Dia menilai, Kakanwil Kemenag Maluku gagal dalam kinerjanya untuk memperjuangkan kuota termasuk rasa keadilan. “Secara pribadi, saya menilai Kakanwil telah gagal dalam menahkodai kepentingan masyarakat Maluku secara kolektif,” tutup  Temorubun

Kepala Kantor Wilayah (Kakanwil) Kementerian Agama (Kemenag) Maluku, Jamaludin Bugis yang dikonfirmasi Selasa, 6 April kemarin, bergeming sejak awal tak mau memberikan penjelasan lantaran informasi itu sudah dimuat di media massa. “Kalau belum dapat data dan informasi jelas jangan cepat -depat dipublikasikan begitu,” ujar Jamaludin.

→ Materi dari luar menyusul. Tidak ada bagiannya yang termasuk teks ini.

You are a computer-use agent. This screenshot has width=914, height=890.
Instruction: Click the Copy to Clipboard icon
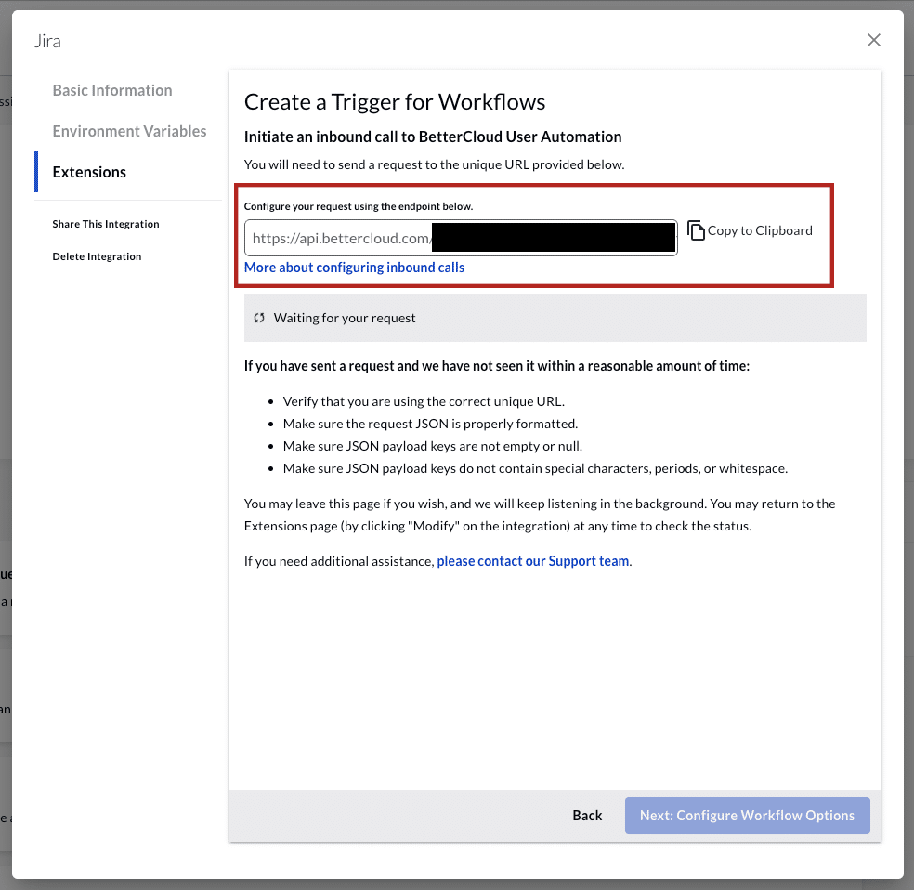(x=695, y=229)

Jamaludin mengatakan, dunia sekarang bukan persoalan lobi atau pendekatan. Melainkan semuanya sudah berproses secara online.  “Jadi tidak ada istilah lobi-lobi  atau jatah itu. Siapa yang mengatakan ada kelemahan-kelemahan pendekatan itu mereka tidak faham tentang birokrasi saat ini,” kata Jamaludin.

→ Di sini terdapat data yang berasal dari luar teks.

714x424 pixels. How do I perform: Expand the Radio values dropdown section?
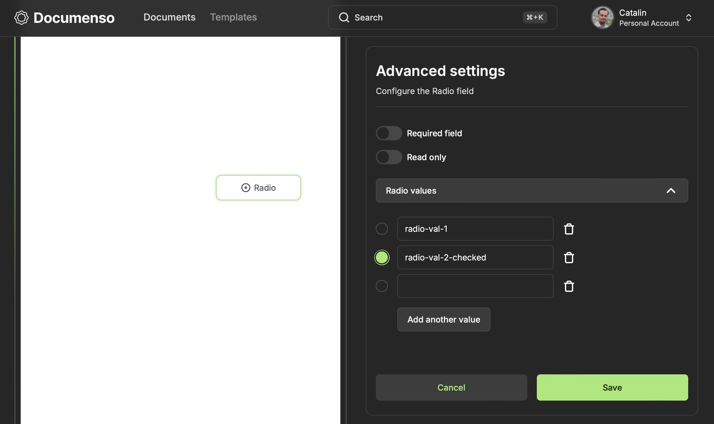tap(532, 190)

Menurutnya, birokrasi saat ini bukanlah birokrasi manual, tapi birokrasi digital. Sehingga segala sesuatunya melalui online. “Masing-masing orang menentukan posisinya. Saya tidak mau komentar banyak lewat telepon. Silakan datang besok datang ketemu Kabag TU supaya dijelaskan secara detail,” tuturnya.

Mantan Kabag TU Kanwil Kemenag Maluku itu berdalih, rilis yang tertera dilaman Website Kementerian Agama itu hanya pengumuman tentang kuota. Tetapi surat resminya belum ada. “Belum ada penjelasan detail kenapa bisa satu orang, kenapa bisa empat, kenapa provinsi lain tidak dapat. Penjelasannya ada di Kanwil, “ dalih Jamaludin.

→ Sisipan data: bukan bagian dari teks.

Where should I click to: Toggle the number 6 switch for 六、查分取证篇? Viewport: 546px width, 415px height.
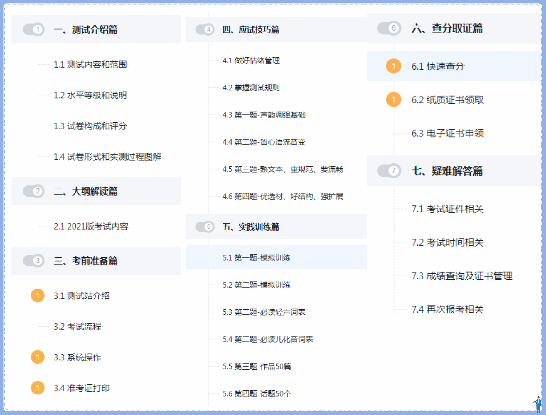(x=389, y=28)

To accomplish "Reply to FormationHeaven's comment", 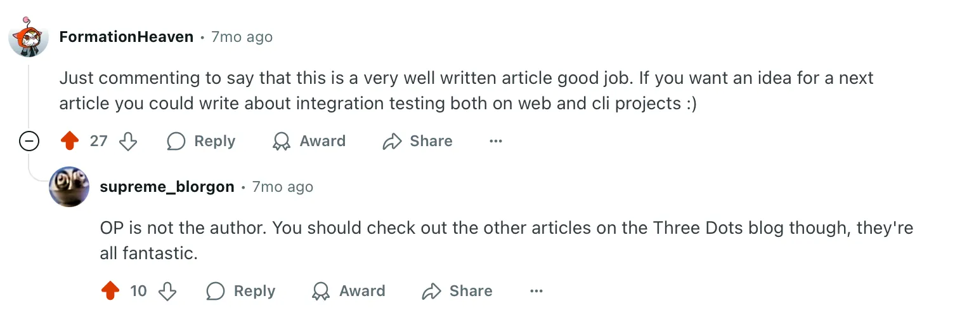I will point(201,141).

Ia meminta pihak media harus menghargai aspek keseimbangan dalam pemberitaan. “Saya tidak suka begitu-begitu. Saya tidak mau berkomentar sepihak. Karena kita sama sama harus menegakkan kebenaran dan keadilan. Bukan menuntut  Kementerian Agama meneggakan keadilan dan kebenaran, tapi wartawan juga harus menegakkan kebenaran dan keadilan, “ tandas Jamaludin.

“Saya tidak mau. Saya tidak mau benturan- benturan dengan komentar. Tapi saya ingin supaya harus dapat penjelasan baru kita berikan berita. Supaya jangan ada dualisme komentar. Jadi ilmu wartawan itu ada hak jawab. Tidak bisa begitu. Saya mau supaya sebelum pemberitaan dengar dulu sumber aslinya. Jangan sumber yang tidak asli baru kita masukan dalam pemberitaan. Saya harap wartawan berkualitas, medianya juga berkualitas,” tambahnya.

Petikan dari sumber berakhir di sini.